There will be two 2-hour sessions per week. With the exception of Week 1 (introduction) and Week 7 (student presentations), the main body of the course will be organised as follows:

  • First seminar per week: Theory Practicum
    Discussion of assigned texts, widely construed, surrounding a genre of performance and its scholarly potential.

  • Second seminar per week: Analysis Workshop
    In-class experience of live or recorded instances of the genre of performance discussed earlier in the week, followed by interactive analysis of its scholarly output.

A blackboard site will support our in-class discussion. Do check our course site regularly for up-to-date reading assignments, multi-media material, and announcements. For further details of how the course will proceed, see sections below on “Assessment” and “Weekly overview”.

Assessment

In-class participation: 20%
Ongoing assessment of your individual engagement with the course material and with the thoughts of your peers throughout the course.

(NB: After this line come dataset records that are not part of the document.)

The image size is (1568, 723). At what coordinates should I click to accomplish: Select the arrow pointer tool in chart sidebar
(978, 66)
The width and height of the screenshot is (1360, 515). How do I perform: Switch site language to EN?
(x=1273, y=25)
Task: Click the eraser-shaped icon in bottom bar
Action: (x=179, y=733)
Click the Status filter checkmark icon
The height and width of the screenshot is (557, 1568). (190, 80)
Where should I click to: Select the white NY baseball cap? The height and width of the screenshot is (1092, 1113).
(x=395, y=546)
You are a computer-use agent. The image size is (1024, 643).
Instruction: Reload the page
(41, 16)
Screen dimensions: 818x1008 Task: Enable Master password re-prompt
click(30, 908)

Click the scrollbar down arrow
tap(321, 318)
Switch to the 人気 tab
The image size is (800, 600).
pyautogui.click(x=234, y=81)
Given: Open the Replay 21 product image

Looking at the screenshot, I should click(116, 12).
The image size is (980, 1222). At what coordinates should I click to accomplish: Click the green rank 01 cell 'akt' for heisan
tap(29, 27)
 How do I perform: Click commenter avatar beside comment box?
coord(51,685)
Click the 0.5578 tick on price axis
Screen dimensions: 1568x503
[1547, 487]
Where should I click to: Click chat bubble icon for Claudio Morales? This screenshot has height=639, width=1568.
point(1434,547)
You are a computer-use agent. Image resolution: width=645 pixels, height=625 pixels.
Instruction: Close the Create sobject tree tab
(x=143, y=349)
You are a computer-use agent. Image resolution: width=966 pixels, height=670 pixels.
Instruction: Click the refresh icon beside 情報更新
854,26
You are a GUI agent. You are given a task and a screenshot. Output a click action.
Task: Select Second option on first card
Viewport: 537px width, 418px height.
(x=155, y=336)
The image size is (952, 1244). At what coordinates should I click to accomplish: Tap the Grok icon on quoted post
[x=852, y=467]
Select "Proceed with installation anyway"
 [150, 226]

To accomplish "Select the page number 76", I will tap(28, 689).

Five reflection papers: 40%
Continuous assessment of the progress of your understanding of the connection between performance and scholarship, through short reflections of 500 – 600 words on each mode of expression explored over Weeks 2 – 6. You will be graded on this cumulative portfolio of 2500 – 3000 words over this five-week period.

Presentation: 20%
Assessment of your articulation and analysis of performance as scholarship, through (dependent on class size) an individual or group presentation of 20 minutes in Week 7 on a pre-approved case study of your own devising.

Take-home exercise: 20%
Final assessment of your grasp of the role of semiotics and phenomenology in performance, through an essay of 1250 – 1500 words on your choice of one performance from a set of clips to be announced at the start of Week 8, with the essay due at the end of Week 8.

Literature

There is no set textbook for the course. Assigned readings will be made available on BlackBoard.

Contact Information

Dr. Cissie Fu at [c.fu@luc.leidenuniv.nl].

Weekly Overview

Week 1 – Introduction: Semiotics and Phenomenology
Week 2 – Music: Voice and Resonance
Week 3 – Dance: Body and Rhythm
Week 4 – Cinema: Image and Movement
Week 5 – Theatre: Atmosphere and Action
Week 6 – Installation: Participation and Audience
Week 7 – Syntheses: Student presentations
Week 8 – [no classes]

Preparation for first session

To be announced on the course BlackBoard site during Autumn Break.